“Austin would have dozens to hundreds of seizures every single day. None of the prescriptions would work. One pill almost killed our son.”
That’s how the medical cannabis ad produced by Acerage Holdings begins.
From there, it goes on to tell more about Austin, along with Greg Kazmierczak, who has been hooked on opioids for 15 years — and Ryan Miller, a military veteran who also suffered from excruciating pain after losing one of his legs serving our nation.
The ad ends by asking viewers to call their Congressional representatives and demand change in the laws. Austin’s mother is quoted as saying “It’s not just unfair, It’s cruel.”

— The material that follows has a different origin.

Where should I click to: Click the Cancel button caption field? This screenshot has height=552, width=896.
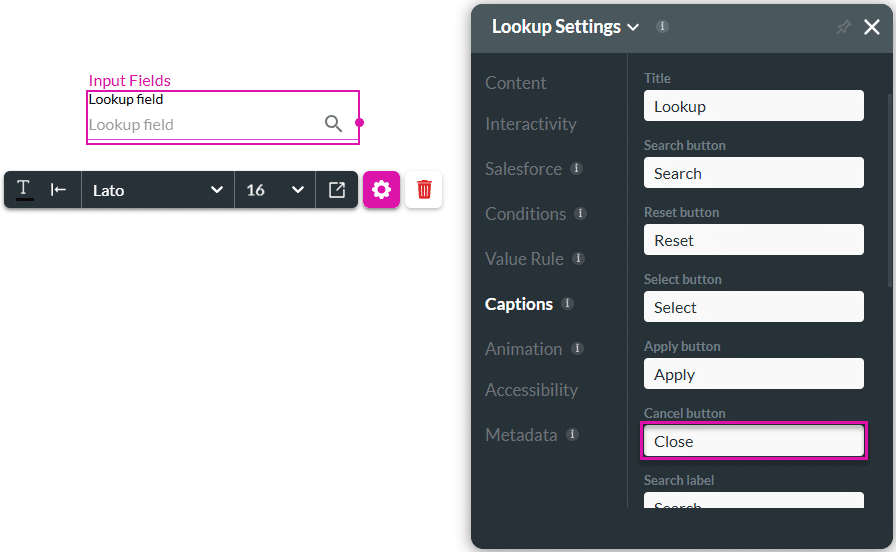pyautogui.click(x=753, y=441)
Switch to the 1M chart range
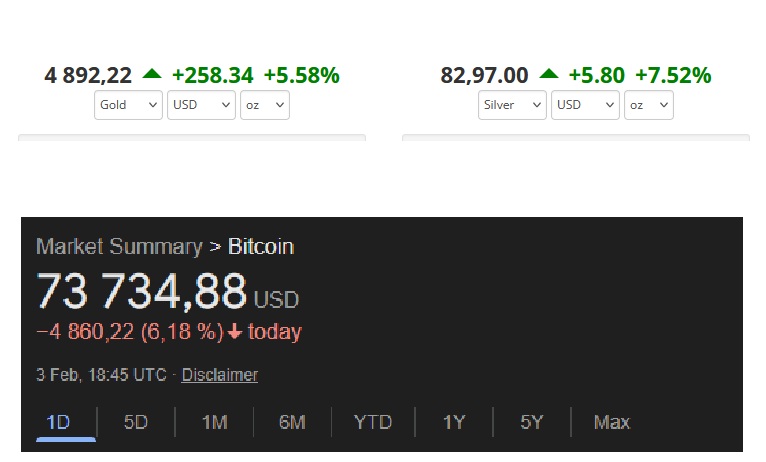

That statement can apply to our federal laws, which still do not recognize medical cannabis as anything but a “Schedule I” drug, and therefore puts people like the people in the ad in legal peril for trying to curb suffering and end addictions.
The statement can also apply to CBS, who will run ads for beer, booze, and wine — along with erectile dysfunction ads and just about anything else anyone who has 5-10 million dollars to blow on a Super Bowl ad wants to run.
Harris Damashek, chief marketing officer for Acreage Holdings, echoes those feelings that see CBS as being somewhat hypocritical:
“You will see countless ads (during the Super Bowl) for beer and erectile dysfunction medications but our ad with an educational goal to help people who are suffering is rejected. That is the irony we are looking to highlight.’’
Not many people have actually seen the ad, but you can view it below:
Acerage Holdings is one of the largest cannabis companies out there right now. Their brass includes people like former Speaker of the House, John Boehner and former Massachusetts Governor, Bill Weld. Although their public service announcement for medical cannabis was rejected by CBS, they have given us a glimpse into the future of marijuana, which is most definitely going to be mainstream — sooner or later.